> Aim of the exercise
Could you copy the records from their start through the line holding "tap(183, 341)", inclusive, requests and all, but offset the answers by adding 109 to every coordinate?

-------- Entries provided --------

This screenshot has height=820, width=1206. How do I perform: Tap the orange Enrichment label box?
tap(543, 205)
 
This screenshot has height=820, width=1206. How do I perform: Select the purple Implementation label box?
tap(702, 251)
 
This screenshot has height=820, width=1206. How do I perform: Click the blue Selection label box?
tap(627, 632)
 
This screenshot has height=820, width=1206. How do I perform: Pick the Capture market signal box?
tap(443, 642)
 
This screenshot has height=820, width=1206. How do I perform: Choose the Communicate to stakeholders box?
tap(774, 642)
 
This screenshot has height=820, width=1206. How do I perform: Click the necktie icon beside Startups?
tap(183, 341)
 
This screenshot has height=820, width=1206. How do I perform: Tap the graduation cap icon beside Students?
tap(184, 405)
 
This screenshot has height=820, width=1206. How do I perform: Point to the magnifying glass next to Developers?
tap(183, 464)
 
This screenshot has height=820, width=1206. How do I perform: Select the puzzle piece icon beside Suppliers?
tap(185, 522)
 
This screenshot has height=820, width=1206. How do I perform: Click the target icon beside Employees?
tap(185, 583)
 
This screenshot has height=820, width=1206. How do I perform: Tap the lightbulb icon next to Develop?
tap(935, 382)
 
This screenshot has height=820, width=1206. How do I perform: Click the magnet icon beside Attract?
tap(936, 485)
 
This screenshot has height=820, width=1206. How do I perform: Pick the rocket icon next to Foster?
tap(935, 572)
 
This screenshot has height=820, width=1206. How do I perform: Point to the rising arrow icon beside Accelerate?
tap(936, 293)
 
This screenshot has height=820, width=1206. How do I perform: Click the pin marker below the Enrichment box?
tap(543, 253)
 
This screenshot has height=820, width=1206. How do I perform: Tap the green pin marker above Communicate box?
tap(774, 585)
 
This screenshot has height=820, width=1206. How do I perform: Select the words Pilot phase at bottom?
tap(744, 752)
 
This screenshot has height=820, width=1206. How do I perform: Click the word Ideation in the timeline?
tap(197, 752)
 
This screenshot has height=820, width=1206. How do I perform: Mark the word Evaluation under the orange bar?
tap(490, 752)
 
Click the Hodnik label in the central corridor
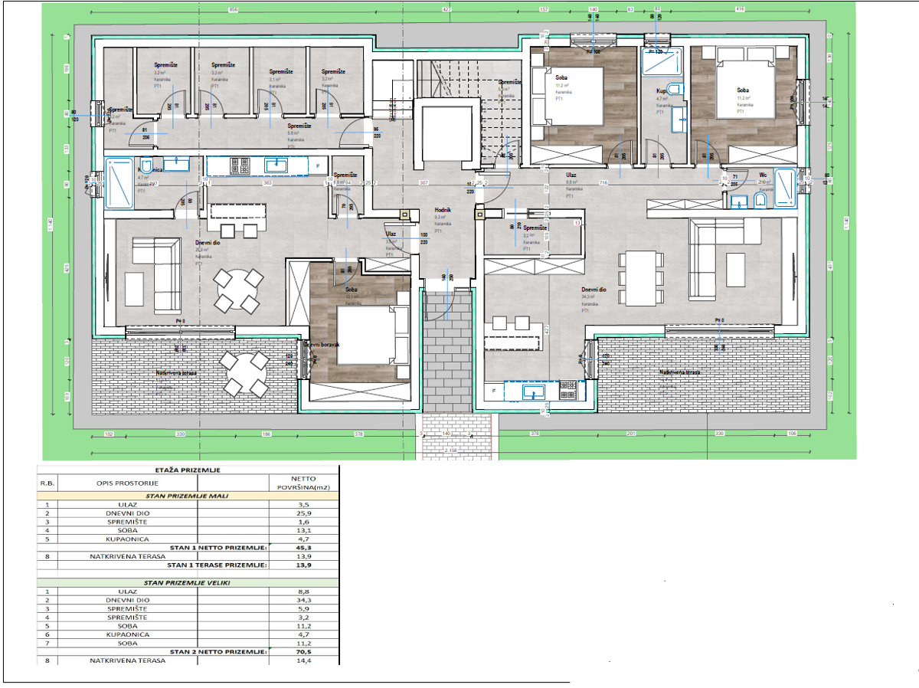tap(443, 208)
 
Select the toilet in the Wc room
tap(760, 201)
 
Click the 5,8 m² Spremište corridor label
tap(298, 126)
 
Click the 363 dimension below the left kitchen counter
tap(267, 183)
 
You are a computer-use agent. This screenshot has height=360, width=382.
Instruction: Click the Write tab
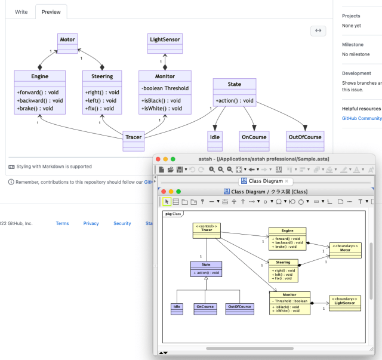tap(21, 11)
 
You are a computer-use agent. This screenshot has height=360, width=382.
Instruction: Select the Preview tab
tap(51, 11)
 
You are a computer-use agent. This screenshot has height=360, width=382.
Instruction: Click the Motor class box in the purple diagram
tap(67, 39)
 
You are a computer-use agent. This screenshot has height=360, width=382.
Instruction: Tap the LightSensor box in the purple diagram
tap(165, 39)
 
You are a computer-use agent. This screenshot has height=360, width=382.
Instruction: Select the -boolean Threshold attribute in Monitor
tap(165, 88)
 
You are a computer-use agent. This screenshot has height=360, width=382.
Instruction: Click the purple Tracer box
tap(134, 137)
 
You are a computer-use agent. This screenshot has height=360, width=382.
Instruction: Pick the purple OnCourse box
tap(254, 137)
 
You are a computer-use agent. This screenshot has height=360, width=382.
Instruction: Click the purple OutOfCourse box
tap(306, 137)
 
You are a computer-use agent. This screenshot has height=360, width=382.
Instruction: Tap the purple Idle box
tap(215, 137)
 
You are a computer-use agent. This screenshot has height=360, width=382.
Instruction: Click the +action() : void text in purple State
tap(235, 100)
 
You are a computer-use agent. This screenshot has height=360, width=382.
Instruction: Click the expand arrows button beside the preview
tap(318, 31)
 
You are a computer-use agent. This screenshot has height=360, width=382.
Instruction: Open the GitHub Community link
tap(361, 118)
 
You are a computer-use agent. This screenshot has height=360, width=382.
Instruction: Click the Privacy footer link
tap(91, 223)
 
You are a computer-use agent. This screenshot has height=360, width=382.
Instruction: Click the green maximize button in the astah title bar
tap(173, 159)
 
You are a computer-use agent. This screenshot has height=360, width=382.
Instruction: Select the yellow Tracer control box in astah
tap(207, 229)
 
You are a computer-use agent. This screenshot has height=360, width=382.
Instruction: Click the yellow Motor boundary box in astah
tap(345, 250)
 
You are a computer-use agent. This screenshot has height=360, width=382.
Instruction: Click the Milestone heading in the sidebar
tap(352, 45)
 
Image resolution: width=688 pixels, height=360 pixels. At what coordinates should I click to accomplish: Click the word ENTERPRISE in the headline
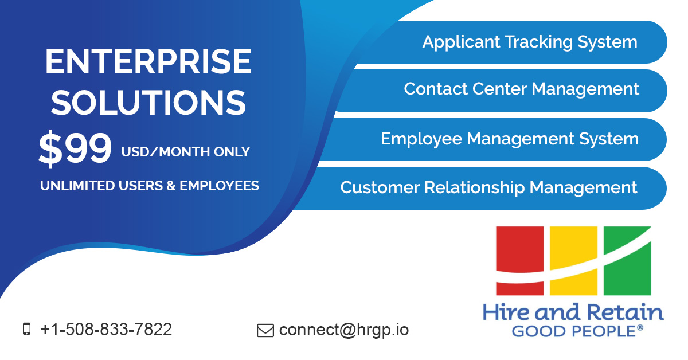[x=148, y=62]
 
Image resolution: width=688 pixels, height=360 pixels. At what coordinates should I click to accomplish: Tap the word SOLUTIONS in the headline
[x=149, y=103]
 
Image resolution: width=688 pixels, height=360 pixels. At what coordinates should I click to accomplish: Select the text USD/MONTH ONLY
[x=185, y=152]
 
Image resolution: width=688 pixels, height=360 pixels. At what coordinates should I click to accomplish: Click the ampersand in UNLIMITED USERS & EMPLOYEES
[x=171, y=186]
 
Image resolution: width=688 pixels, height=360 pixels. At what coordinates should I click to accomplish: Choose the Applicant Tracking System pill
[x=529, y=42]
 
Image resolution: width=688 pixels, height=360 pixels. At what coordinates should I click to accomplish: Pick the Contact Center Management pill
[x=521, y=89]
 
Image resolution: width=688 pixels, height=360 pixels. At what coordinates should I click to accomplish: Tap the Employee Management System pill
[x=509, y=139]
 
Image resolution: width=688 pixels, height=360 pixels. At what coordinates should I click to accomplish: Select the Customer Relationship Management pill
[x=488, y=188]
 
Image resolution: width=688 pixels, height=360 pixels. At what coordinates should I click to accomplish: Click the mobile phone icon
[x=26, y=329]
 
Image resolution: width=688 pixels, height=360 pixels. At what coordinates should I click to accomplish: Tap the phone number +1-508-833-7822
[x=106, y=330]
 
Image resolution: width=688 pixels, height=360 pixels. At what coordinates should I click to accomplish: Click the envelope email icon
[x=265, y=330]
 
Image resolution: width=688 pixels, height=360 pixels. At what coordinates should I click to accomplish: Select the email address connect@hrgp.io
[x=344, y=330]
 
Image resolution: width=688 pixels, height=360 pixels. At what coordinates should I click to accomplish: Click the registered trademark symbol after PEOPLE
[x=640, y=328]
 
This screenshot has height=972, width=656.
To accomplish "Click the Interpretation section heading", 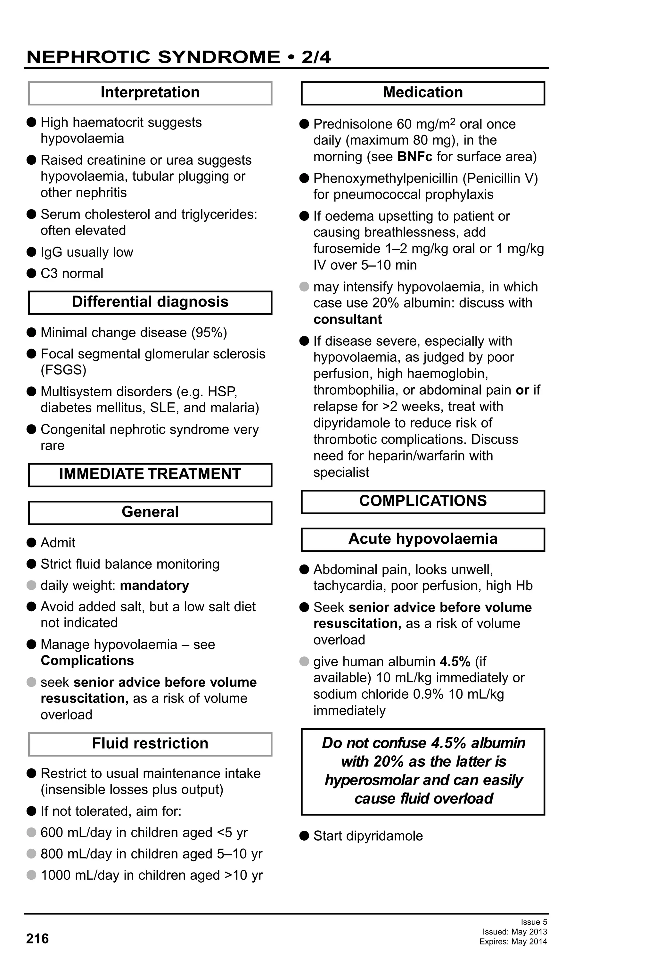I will (x=150, y=93).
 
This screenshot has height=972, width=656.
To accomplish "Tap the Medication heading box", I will (x=423, y=93).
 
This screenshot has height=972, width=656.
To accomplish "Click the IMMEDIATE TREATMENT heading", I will (x=150, y=474).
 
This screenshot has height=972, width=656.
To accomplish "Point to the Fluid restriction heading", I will (x=150, y=743).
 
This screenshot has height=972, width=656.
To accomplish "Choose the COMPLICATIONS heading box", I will (x=423, y=501).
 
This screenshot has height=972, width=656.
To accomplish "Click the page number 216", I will (x=37, y=939).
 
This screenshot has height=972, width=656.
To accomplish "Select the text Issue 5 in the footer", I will (x=534, y=922).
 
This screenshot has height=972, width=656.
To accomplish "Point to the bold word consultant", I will (x=348, y=319).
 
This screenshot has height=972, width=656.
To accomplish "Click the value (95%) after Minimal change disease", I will (x=209, y=333).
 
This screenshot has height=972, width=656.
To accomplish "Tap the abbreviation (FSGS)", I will (x=63, y=370).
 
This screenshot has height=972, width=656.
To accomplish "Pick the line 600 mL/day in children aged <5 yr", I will (x=144, y=832).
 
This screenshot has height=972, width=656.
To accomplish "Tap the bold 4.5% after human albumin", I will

--------

> Answer below
This screenshot has height=820, width=1206. How do I perform: Tap the orange Enrichment label box?
tap(652, 314)
 
This screenshot has height=820, width=1206. How do I perform: Select the purple Implementation label box?
tap(811, 360)
 
This screenshot has height=820, width=1206. How do I perform: Click the blue Selection label box?
tap(736, 741)
 
This screenshot has height=820, width=1206. How do I perform: Pick the Capture market signal box?
tap(552, 751)
 
This screenshot has height=820, width=1206. How do I perform: Choose the Communicate to stakeholders box?
tap(883, 751)
 
This screenshot has height=820, width=1206. How do I perform: Click the necktie icon beside Startups?
tap(292, 450)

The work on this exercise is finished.